Task item: Look through the data below, and copy each line that carries the word "Open".

Provided records:
########
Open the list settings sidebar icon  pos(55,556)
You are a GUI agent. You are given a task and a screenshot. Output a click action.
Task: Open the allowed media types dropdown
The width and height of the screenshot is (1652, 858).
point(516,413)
########
Answer:
Open the list settings sidebar icon  pos(55,556)
Task: Open the allowed media types dropdown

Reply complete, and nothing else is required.